Of all the trends that have gone mainstream — man buns, planking, pumpkin spice flavored everything — it’s zero waste that I desperately want to become the new norm. Despite a homegrown life habit to minimize my footprint, I’ve known there are other things I can be doing to head toward zero waste. It simply took me paying closer attention to things I need, versus things I perceive as a convenience. Boxed cereal is a recent example. As a mom to two school-age kids, boxed cereal is inexpensive, it’s convenient, and it’s easy to overlook in the game of striving toward zero waste. But I brought the kids into the conversation, and now once a week or so we make a new batch of granola from bulk ingredients, and have successfully kicked the boxed cereal habit. As I’m discovering in my own life, it simply means looking harder for ways to cut back on waste.

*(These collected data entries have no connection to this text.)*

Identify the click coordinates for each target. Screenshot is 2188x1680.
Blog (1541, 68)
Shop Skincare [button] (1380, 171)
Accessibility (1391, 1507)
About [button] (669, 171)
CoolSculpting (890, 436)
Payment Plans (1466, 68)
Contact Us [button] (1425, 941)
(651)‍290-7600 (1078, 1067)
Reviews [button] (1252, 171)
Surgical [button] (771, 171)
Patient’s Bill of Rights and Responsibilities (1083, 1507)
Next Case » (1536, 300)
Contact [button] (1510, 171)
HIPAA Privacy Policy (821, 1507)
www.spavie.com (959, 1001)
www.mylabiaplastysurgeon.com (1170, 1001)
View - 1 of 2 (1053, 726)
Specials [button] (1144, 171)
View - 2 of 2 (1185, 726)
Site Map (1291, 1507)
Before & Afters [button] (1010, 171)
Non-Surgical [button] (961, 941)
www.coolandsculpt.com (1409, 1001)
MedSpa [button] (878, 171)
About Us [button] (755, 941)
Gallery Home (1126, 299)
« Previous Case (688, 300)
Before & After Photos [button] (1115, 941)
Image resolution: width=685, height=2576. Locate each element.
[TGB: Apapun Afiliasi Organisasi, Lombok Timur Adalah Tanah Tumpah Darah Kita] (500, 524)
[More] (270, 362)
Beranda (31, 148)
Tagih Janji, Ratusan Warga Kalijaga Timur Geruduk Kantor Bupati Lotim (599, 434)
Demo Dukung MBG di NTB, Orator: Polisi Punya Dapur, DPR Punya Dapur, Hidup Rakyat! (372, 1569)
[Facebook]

I’ve been using homemade shampoo for a few years now, so I decided to step up my bathroom zero waste game, and once the last drop was squeezed from my tube of Tom’s of Maine, I searched for a well-reviewed homemade toothpaste recipe, and I went for it. I found this one from Wellness Mama, and I’m on 3 months now and ab-so-lute-ly loving it! My teeth feel clean, they don’t feel sensitive to cold like they did before, and I swear they’re whiter. Plus, my dentist is fully on board. Do I sound like a commercial? I totally do. But I’m not selling you on a product. I’m selling you on a non-product. When you start to truly cut back on waste, you’ll notice that you simply can’t be bought like before, and the commercials and ads that fill up every single inch of marketable space don’t pertain to you. I love that feeling.
I’m still working through the batch of toothpaste that I made 3 months ago, but my 8 year old daughter told me she wanted some of her own, and she wanted orange-flavored. So I pulled out the ingredients again (with enough left to make probably 4 more years’ worth of toothpaste) and whipped up her own batch.
What you’ll need:
A lidded container or jar to store your toothpaste
5 tbsp Calcium Powder
2 tbsp Baking Soda
3 tbsp Xylitol Powder
5 tbsp Coconut Oil (or enough to get the texture you want)
3-4 drops of Essential Oil (Peppermint, Cinnamon, and Orange are my favorites)
Mix it all together in a bowl until you have the texture you like. Then spoon into your container or jar. I usually just dip my toothbrush into the container, but I cut the end off of a bamboo utensil that’s been floating around in the silverware drawer for ages, and my daughter uses that to scoop a little bit of toothpaste from the jar onto her toothbrush. I keep a smaller lidded container ready for when I travel.
You don’t need a ton of toothpaste on your brush, and yes, it will feel different than what you’re used to. But you’ll become familiar with it quickly, and I just bet, you’ll even love it.